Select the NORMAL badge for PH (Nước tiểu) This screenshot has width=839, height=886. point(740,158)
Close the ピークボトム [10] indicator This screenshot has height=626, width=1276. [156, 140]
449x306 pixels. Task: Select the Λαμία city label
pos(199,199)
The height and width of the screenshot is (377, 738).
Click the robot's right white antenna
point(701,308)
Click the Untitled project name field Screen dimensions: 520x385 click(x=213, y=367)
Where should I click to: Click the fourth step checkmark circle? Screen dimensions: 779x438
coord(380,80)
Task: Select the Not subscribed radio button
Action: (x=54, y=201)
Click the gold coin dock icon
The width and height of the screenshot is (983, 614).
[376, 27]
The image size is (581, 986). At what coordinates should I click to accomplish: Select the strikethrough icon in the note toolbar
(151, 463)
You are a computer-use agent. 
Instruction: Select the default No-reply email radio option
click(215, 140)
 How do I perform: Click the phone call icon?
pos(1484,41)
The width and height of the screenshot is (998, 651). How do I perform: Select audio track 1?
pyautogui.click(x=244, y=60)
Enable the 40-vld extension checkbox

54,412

******

**TASK OBJECTIVE**
Every line of the material needs to be returned exactly.

**OUTPUT OF THE TASK**
Select the NORMAL badge for PH (Nước tiểu) This screenshot has width=839, height=886. point(740,158)
Close the ピークボトム [10] indicator This screenshot has height=626, width=1276. [156, 140]
449x306 pixels. Task: Select the Λαμία city label
pos(199,199)
The height and width of the screenshot is (377, 738).
Click the robot's right white antenna
point(701,308)
Click the Untitled project name field Screen dimensions: 520x385 click(x=213, y=367)
Where should I click to: Click the fourth step checkmark circle? Screen dimensions: 779x438
coord(380,80)
Task: Select the Not subscribed radio button
Action: (x=54, y=201)
Click the gold coin dock icon
The width and height of the screenshot is (983, 614).
[376, 27]
The image size is (581, 986). At what coordinates should I click to accomplish: Select the strikethrough icon in the note toolbar
(151, 463)
You are a computer-use agent. 
Instruction: Select the default No-reply email radio option
click(215, 140)
 How do I perform: Click the phone call icon?
pos(1484,41)
The width and height of the screenshot is (998, 651). How do I perform: Select audio track 1?
pyautogui.click(x=244, y=60)
Enable the 40-vld extension checkbox

54,412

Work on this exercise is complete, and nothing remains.